Print exactly the lines below between the line holding "Подробнее>> (202, 1573)" and the line holding "Садовые перчатки (307, 1315)", inclusive, and nothing more.

==== INFORMATION SUPPLIED ====

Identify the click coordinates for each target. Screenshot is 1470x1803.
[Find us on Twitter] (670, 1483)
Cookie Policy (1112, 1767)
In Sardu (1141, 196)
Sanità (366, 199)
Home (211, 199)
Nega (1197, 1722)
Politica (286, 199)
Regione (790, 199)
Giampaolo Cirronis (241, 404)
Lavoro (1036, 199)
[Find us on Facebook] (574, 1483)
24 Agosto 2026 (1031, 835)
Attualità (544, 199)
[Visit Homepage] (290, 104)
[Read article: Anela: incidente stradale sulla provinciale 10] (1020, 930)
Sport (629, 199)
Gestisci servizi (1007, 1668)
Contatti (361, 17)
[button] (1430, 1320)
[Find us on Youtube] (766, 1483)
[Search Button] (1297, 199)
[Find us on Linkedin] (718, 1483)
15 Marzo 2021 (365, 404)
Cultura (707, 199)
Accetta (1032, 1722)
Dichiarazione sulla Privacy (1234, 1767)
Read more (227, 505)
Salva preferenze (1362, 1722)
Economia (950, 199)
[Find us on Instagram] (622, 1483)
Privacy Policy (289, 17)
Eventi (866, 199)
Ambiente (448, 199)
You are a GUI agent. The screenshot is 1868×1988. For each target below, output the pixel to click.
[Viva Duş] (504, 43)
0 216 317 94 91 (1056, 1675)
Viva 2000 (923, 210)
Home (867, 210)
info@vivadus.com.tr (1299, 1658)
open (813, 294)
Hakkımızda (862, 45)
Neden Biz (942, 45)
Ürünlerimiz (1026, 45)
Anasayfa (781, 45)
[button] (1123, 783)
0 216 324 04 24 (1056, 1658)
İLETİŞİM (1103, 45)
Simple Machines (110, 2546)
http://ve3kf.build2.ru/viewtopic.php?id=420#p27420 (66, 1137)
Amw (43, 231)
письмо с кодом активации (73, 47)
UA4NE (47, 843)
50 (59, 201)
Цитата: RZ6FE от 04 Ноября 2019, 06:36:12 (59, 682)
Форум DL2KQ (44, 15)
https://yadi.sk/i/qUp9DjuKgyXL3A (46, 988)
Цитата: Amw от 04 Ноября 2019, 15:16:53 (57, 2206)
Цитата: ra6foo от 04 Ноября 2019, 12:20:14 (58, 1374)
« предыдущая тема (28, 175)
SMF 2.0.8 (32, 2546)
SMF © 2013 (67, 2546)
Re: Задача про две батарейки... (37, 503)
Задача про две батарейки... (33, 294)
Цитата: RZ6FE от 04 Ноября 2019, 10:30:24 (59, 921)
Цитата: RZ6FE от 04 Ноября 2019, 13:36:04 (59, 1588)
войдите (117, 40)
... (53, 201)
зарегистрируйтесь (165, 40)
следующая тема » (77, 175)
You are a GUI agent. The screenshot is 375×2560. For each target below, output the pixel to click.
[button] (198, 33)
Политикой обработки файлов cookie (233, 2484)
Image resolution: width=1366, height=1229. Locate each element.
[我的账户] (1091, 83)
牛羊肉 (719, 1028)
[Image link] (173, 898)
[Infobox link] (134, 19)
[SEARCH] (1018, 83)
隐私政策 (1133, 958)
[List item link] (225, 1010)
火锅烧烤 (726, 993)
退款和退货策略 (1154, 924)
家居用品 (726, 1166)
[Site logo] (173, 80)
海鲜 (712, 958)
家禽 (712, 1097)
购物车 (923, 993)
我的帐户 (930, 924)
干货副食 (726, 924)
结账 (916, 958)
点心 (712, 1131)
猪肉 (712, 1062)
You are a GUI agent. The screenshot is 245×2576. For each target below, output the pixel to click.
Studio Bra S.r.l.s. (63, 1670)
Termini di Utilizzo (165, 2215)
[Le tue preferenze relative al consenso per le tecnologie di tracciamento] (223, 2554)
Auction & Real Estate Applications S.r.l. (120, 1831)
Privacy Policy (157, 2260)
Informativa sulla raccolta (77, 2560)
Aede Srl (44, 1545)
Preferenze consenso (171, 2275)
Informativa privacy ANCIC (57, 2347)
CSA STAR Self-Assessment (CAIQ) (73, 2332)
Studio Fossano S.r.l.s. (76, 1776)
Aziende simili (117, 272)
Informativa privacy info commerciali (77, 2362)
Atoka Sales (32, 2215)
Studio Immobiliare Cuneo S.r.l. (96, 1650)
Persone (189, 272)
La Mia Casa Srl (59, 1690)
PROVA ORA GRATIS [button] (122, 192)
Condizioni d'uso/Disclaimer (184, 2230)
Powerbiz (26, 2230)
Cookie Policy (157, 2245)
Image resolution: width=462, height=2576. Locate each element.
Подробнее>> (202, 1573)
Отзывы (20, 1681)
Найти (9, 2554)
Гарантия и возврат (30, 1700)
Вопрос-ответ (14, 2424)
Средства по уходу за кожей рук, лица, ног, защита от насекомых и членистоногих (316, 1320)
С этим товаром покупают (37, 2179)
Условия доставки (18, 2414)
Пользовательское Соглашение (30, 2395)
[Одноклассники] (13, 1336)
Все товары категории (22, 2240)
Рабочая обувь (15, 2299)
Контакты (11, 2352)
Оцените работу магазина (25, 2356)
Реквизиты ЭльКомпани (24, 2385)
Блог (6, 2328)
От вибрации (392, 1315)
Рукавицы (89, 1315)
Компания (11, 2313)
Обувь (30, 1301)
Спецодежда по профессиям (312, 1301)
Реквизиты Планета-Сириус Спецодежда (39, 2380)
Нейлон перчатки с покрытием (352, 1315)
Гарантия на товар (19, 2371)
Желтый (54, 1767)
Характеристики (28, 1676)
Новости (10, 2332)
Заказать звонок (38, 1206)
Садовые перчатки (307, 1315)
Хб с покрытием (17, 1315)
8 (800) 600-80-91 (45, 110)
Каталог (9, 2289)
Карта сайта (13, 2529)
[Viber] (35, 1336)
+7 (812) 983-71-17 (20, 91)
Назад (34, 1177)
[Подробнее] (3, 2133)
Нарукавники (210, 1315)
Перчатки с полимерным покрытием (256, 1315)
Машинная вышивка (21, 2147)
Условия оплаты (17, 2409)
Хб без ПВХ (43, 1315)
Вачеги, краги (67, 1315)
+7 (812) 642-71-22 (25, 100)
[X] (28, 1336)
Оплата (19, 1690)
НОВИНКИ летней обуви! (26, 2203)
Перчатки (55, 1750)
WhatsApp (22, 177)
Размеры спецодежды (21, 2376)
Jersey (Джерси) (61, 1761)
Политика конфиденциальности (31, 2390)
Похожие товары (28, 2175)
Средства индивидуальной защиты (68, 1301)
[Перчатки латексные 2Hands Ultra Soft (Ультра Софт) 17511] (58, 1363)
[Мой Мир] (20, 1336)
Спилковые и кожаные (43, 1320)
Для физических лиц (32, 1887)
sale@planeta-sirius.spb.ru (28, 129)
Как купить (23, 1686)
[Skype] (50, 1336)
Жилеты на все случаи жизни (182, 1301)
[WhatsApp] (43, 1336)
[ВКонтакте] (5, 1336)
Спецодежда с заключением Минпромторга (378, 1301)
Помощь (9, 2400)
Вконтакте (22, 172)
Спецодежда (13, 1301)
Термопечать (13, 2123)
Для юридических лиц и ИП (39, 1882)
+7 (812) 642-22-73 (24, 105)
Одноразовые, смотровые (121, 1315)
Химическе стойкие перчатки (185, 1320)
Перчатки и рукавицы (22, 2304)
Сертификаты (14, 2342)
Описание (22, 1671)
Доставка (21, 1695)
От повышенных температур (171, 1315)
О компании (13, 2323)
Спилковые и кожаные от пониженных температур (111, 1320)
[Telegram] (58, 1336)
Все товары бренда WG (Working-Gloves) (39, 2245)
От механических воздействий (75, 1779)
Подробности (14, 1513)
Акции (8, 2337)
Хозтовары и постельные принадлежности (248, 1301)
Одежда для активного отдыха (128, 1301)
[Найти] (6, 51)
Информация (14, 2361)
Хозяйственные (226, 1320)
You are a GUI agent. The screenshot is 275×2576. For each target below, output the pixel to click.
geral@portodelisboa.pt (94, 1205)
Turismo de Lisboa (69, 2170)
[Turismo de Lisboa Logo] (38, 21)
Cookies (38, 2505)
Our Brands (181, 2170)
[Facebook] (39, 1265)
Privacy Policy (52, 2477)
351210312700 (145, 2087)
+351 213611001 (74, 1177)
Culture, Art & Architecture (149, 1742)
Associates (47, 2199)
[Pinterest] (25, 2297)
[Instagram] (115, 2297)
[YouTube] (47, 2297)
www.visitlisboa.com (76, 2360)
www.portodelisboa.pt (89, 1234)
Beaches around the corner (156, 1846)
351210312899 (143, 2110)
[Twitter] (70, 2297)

====

-- SOLUTION --
Подробнее>> (202, 1573)
Отзывы (20, 1681)
Найти (9, 2554)
Гарантия и возврат (30, 1700)
Вопрос-ответ (14, 2424)
Средства по уходу за кожей рук, лица, ног, защита от насекомых и членистоногих (316, 1320)
С этим товаром покупают (37, 2179)
Условия доставки (18, 2414)
Пользовательское Соглашение (30, 2395)
[Одноклассники] (13, 1336)
Все товары категории (22, 2240)
Рабочая обувь (15, 2299)
Контакты (11, 2352)
Оцените работу магазина (25, 2356)
Реквизиты ЭльКомпани (24, 2385)
Блог (6, 2328)
От вибрации (392, 1315)
Рукавицы (89, 1315)
Компания (11, 2313)
Обувь (30, 1301)
Спецодежда по профессиям (312, 1301)
Реквизиты Планета-Сириус Спецодежда (39, 2380)
Нейлон перчатки с покрытием (352, 1315)
Гарантия на товар (19, 2371)
Желтый (54, 1767)
Характеристики (28, 1676)
Новости (10, 2332)
Заказать звонок (38, 1206)
Садовые перчатки (307, 1315)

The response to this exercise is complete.